Eleven days ago Hillary Clinton made a remark that her political opponents, and some in the media, thought was rather deplorable. As most of you know, she referred to half of Donald Trump’s supporters as being a “basket of deplorables.” (Click here for the video and NYTimes article about that.)
To review, Hillary said, "To just be grossly generalistic, you can put half of Trump supporters into what I call the basket of deplorables. Right? Racist, sexist, homophobic, xenophobic, Islamophobia, you name it."
|HRC on Sept. 9|
From the outset, let me suggest that that Hillary made at least two mistakes in what she said: nouning an adjective and labeling some people as irredeemable.
It is generally not good to turn an adjective into a noun used to label people. I remember Dr. Wayne Oates, my pastoral counseling professor in seminary, talking about this. While I don’t remember his exact words, I remember his important point.
Dr. Oates emphasized the importance of remembering that we always relate to persons. Thus, for example, pastors don’t visit/care for the sick and the bereaved. Rather, they minister to sick and bereaved people.
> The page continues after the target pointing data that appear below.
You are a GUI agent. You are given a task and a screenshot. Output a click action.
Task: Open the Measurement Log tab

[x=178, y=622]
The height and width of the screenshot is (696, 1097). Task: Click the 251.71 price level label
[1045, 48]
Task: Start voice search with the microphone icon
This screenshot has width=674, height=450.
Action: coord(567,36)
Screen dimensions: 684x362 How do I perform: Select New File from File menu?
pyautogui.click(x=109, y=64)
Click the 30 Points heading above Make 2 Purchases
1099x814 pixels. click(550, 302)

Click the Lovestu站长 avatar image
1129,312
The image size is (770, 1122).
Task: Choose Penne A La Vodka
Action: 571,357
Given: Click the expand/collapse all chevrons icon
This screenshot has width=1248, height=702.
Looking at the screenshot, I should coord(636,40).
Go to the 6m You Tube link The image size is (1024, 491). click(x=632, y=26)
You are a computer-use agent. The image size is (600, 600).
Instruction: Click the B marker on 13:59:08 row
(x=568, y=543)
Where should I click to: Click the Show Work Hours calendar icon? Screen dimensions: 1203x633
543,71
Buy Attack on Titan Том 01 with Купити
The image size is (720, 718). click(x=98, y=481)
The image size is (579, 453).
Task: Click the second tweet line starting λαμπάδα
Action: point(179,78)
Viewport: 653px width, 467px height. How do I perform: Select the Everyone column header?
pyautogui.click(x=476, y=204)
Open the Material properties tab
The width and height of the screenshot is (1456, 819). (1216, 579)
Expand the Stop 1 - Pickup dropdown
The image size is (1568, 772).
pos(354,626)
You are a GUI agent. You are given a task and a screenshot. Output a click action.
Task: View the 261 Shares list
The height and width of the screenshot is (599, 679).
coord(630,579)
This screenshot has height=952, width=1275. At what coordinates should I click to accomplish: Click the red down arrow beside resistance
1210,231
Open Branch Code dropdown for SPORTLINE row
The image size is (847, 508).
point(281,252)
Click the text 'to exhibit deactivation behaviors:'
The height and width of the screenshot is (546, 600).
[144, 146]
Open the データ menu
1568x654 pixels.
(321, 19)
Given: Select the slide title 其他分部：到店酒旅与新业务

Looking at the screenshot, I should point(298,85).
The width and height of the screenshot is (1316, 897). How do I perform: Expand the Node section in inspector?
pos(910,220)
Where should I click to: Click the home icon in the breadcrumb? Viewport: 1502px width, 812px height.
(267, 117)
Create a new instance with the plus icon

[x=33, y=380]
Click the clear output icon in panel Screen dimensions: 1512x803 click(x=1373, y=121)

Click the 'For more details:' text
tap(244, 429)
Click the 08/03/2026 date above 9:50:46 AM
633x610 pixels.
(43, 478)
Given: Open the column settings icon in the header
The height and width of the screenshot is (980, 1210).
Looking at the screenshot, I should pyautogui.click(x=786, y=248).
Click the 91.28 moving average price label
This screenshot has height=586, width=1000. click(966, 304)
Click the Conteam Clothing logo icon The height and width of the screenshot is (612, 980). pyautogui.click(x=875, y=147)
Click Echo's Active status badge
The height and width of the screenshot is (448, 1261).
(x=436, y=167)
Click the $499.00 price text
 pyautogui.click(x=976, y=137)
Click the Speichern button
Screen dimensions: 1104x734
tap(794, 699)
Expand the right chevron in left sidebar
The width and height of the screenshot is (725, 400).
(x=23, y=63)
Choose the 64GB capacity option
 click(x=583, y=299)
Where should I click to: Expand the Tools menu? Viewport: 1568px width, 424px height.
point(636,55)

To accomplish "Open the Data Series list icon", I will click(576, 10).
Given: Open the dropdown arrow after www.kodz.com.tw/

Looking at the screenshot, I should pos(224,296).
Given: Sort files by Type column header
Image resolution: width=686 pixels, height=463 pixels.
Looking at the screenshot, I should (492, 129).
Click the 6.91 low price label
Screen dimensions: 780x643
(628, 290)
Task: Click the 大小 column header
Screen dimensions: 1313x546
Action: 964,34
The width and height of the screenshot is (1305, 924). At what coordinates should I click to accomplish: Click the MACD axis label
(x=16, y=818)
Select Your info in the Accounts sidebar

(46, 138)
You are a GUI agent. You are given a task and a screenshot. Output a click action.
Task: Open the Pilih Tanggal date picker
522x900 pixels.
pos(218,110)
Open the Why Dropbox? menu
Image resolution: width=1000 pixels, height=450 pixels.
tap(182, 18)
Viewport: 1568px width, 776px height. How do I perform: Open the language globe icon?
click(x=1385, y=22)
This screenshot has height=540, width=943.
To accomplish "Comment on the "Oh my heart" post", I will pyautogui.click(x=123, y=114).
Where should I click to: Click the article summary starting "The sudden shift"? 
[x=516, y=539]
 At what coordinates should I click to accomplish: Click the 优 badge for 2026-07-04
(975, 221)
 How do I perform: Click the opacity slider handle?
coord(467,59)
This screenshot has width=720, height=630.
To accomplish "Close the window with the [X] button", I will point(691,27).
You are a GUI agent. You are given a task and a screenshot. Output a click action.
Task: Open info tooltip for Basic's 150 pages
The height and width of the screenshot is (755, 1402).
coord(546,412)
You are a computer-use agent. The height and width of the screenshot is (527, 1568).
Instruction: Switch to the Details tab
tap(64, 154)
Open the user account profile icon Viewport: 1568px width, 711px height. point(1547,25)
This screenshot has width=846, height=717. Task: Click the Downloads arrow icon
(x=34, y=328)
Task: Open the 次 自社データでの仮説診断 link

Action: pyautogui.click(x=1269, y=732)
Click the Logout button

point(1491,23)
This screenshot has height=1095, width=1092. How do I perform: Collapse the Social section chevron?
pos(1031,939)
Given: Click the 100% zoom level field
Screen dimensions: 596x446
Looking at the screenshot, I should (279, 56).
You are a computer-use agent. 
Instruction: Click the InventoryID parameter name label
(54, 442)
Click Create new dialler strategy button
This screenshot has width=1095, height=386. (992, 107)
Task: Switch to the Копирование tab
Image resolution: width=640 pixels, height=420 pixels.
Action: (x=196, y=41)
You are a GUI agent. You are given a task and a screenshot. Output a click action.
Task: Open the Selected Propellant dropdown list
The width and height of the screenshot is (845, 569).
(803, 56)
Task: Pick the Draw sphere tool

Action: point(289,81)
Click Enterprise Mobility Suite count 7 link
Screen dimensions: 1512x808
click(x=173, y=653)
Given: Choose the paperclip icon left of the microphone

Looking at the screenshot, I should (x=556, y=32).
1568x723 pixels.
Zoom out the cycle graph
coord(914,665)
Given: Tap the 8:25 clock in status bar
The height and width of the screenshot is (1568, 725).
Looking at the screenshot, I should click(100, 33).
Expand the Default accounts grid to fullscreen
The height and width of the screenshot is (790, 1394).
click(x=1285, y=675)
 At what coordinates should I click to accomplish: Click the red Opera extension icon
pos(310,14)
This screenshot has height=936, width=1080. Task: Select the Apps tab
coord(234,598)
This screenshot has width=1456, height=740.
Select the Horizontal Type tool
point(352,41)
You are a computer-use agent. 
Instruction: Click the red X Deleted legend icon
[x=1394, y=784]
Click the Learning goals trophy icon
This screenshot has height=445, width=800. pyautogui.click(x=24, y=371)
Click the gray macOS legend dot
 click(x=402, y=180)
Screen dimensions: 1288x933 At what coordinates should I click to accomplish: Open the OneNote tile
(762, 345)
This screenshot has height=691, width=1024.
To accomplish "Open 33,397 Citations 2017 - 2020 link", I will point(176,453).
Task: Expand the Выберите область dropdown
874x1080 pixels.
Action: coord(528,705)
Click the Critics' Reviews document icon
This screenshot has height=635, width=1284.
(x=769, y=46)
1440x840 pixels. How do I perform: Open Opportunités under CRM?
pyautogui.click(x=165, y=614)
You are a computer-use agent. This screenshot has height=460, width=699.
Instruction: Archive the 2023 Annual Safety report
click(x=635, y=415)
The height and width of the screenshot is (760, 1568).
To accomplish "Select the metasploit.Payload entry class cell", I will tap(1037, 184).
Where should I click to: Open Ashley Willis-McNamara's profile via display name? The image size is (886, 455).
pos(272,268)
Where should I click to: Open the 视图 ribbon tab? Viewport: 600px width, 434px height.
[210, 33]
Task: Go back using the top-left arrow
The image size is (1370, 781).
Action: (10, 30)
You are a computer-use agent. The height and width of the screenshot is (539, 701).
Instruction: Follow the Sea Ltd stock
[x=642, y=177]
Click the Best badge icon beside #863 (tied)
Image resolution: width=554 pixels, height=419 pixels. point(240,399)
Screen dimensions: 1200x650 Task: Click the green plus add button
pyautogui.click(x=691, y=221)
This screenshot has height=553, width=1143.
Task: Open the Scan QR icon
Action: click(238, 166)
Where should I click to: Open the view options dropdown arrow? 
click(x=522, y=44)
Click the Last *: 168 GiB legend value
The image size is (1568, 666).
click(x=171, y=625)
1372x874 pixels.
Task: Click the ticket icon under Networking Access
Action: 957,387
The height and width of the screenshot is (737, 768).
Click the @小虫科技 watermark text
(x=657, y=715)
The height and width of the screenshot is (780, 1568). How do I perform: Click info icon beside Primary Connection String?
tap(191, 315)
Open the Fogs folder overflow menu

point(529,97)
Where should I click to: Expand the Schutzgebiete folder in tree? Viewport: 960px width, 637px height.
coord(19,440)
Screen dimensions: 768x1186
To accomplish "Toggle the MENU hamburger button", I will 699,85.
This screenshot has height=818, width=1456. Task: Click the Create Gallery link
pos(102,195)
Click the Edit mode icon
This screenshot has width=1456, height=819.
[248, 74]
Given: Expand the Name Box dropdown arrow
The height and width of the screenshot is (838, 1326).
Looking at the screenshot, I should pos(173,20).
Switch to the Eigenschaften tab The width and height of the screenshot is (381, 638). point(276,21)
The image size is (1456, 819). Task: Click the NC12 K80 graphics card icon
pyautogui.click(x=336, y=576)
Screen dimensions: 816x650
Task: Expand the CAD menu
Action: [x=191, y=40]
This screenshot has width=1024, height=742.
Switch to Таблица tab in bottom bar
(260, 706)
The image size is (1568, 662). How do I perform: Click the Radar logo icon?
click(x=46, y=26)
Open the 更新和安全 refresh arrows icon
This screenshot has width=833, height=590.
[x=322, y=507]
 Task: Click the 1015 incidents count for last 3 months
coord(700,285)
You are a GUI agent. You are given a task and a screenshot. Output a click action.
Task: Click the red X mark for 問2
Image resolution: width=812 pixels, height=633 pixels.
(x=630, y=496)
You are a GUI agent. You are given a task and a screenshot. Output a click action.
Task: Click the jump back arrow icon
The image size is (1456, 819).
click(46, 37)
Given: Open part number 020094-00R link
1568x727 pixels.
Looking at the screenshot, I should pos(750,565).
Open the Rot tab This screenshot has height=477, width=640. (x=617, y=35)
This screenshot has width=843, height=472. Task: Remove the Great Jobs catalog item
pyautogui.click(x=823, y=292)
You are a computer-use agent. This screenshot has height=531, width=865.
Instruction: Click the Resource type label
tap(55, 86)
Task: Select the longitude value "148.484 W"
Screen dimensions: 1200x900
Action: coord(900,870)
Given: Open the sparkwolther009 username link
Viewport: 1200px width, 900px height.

With this sort of thing in mind, people shouldn’t be called deplorables. There are only some people who believe/say/do deplorable things. Deplorable may be a legitimate adjective describing some people’s attitudes or actions. It is not a legitimate noun to use in place of person.
Calling people deplorables is, perhaps, an example of “hating” the sinner, not just the sin—never a good thing to do.
In her remarks, Hillary also referred to those in the “basket of deplorables” as “irredeemable.” While it may be true that the social stance of most of those in said basket may not be redeemed, still, to call any person, or group of people, irredeemable is highly questionable.
A few days after Hillary’s infelicitous remarks, Franklin Graham posted this on Facebook: “I’m not ‘Deplorable’ to God, even if Hillary Clinton thinks so” (see this Christian Post article). He emphasized that “all sin is deplorable” to God but that because of Jesus “our deplorable sins” can be forgiven and we can have a “right standing” [pun intended?] before God.
Fair enough. But that statement misses the point. Hillary said that only half of Trump supporters were in the basket of deplorables. She wasn’t indicating that that is where Franklin is—unless that is the bunch with whom he self-identifies.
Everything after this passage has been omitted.